§ **EXERCISE AIM**:
Can you copy out, word for word, the entries from the line containing "Select the yellow" through the end of the entries?

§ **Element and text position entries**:

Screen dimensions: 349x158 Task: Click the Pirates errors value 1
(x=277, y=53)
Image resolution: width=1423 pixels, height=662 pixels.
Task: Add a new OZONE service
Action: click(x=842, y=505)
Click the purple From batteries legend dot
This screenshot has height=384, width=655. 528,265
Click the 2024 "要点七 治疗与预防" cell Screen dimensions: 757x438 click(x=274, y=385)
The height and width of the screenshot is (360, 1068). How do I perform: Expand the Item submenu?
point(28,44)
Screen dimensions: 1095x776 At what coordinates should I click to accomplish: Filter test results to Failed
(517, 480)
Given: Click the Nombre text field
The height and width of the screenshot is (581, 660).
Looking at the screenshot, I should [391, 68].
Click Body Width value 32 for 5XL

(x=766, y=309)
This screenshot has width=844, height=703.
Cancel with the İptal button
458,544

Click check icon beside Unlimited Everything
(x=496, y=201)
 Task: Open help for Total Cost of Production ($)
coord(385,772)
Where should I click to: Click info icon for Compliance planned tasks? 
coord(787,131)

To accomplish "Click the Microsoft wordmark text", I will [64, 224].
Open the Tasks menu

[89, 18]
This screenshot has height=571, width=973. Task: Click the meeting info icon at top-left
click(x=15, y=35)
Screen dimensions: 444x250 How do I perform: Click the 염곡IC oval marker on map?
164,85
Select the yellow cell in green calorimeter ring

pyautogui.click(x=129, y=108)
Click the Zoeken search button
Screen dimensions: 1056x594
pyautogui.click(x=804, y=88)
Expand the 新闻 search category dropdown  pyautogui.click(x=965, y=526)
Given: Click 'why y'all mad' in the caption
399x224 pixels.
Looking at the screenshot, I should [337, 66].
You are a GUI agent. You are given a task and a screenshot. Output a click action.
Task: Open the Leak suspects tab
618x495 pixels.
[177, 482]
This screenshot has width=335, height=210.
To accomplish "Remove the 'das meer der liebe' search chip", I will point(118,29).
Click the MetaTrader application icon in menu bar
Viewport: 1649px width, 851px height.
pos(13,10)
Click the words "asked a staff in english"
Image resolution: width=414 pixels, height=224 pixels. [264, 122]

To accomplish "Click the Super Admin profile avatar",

§ **WORKED ANSWER**:
Select the yellow cell in green calorimeter ring

pyautogui.click(x=129, y=108)
Click the Zoeken search button
Screen dimensions: 1056x594
pyautogui.click(x=804, y=88)
Expand the 新闻 search category dropdown  pyautogui.click(x=965, y=526)
Given: Click 'why y'all mad' in the caption
399x224 pixels.
Looking at the screenshot, I should [337, 66].
You are a GUI agent. You are given a task and a screenshot. Output a click action.
Task: Open the Leak suspects tab
618x495 pixels.
[177, 482]
This screenshot has width=335, height=210.
To accomplish "Remove the 'das meer der liebe' search chip", I will point(118,29).
Click the MetaTrader application icon in menu bar
Viewport: 1649px width, 851px height.
pos(13,10)
Click the words "asked a staff in english"
Image resolution: width=414 pixels, height=224 pixels. [264, 122]

To accomplish "Click the Super Admin profile avatar",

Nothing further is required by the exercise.